Effects of Oxidizing Media on the Composition, Morphology and Optical Properties of Colloidal Zirconium Oxide Nanoparticles Synthesized via Pulsed Laser Ablation in Liquid Technique.

In this work, pulsed laser ablation in liquid (PLAL) technique was applied to synthesize colloidal nanoparticles of zirconium oxide (ZrO2) in three different aqueous media (de-ionized water, ethanol and acetone). The structure, morphology, composition and optical properties of the synthesized nanoparticles were characterized by XRD, SEM, TEM, XPS, UV-Vis spectrophotometer and FT-IR analysis respectively. The structural analysis by XRD reveals the formation of mixture of monoclinic and tetragonal phases of nanocrystalline zirconia. The average crystallite sizes of ZrO2 by using Scherrer's formula were estimated to be 41.8, 42.6 and 40.3 nm in water, ethanol and acetone respectively for monoclinic phase while 20.1, 24.8 and 18.9 nm were for tetragonal phase of ZrO2 in water, ethanol and acetone respectively.

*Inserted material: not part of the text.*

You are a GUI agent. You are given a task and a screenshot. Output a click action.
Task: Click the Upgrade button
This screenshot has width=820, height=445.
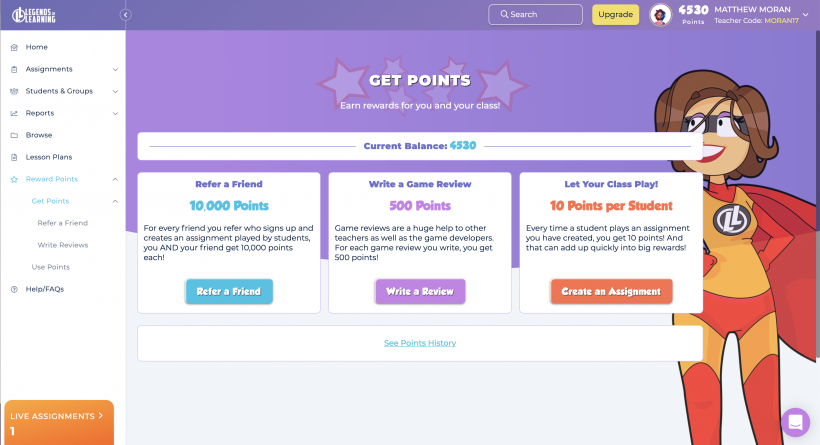click(616, 15)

Microstructure of our starting materials was confirmed from SEM analysis and morphology of the synthesized nanostructured ZrO2 was studied by TEM. TEM images show that the average particle size is less than 10 nm with spherical shapes. The XPS analysis reveals the elemental compositions of ZrO2 nanoparticles and their stoichiometric ratios. Optical properties of the synthesized ZrO2 nanoparticles were studied by UV-Vis absorption spectroscopy and Fourier transform infrared spectroscopy (FT-IR). Uv-Vis absorption spectroscopy revealed that the nanoparticle produced in water has higher absorption due to higher NPs concentrations suspended in water. The band gap of the synthesized ZrO2 nanoparticles in water, ethanol and acetone were estimated from Tauc's plot to be 5.19, 5.22 and 4.94 eV respectively. FT-IR analysis also ascertained the functional groups of ZrO2 nanoparticles in the three liquid media.